What is claimed is: 1. A method of modulating hematopoietic differentiation in a stem cell, the method comprising inducing expression of BCL11B in the stem cell and differentiating the stem cell to form a differentiated cell.

2. The method of claim 1, wherein the differentiated cell comprises a lymphoid cell.

3. The method of claim 2, wherein the lymphoid cell is an NK cell.

4. The method of claim 3, wherein the NK cell is a CD56^bright NK cell.

5. The method of claim 2, wherein the lymphoid cell is a T cell.

6. The method of claim 5, wherein the T cell is a CD8⁺ T cell.

7. The method of any preceding claim, wherein expression of BCL11B is induced during the mesoderm stage of hematopoietic differentiation.

8. The method of any preceding claim, wherein expression of BCL11B is induced during NK cell differentiation.

9. The method of any preceding claim, wherein inducing expression of BCL11B comprises inducing expression and subsequently stopping induction.

10. The method of any preceding claim, wherein the method increases formation of arterial hemogenic endothelial (AHE) cells compared to a stem cell in which expression of BCL11B is not induced.

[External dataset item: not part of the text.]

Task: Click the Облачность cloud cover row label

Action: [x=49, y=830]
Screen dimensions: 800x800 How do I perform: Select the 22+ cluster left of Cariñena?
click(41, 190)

11. The method of any preceding claim, wherein the method increases formation of multipotent hematopoietic progenitor (MHP) cells compared to a stem cell in which expression of BCL11B is not induced.

12. The method of any preceding claim, wherein the method increases NK cell cytotoxicity compared to an NK cell differentiated from stem cells in which expression of BCL11B is not induced.

13. The method of any preceding claim, wherein the stem cell is an induced pluripotent stem cell (iPSC) or a hematopoietic stem cell (HSC).

14. The method of any preceding claim, wherein BCL11B expression is induced in the stem cell in vitro.

15. The method of any preceding claim, further comprising isolating the differentiated cell.

16. A nucleic acid including a sequence of BCL11B and an inducible promoter, wherein expression of BCL11B is controlled by the inducible promoter.

17. The nucleic acid of claim 16, further comprising a selectable marker.

18. A gene expression vector comprising the nucleic acid of claim 16 or claim 17.

19. An mRNA produced by the nucleic acid of claim 16, wherein the mRNA comprises the open reading frame of BCL11B.

20. An engineered cell comprising the nucleic acid of any preceding claim.

21. The engineered cell of claim 20, wherein the cell is a stem cell, such as an iPSC or an HSC.

22. The engineered cell of claim 20 or claim 21, wherein the nucleic acid is integrated into the genome of the cell.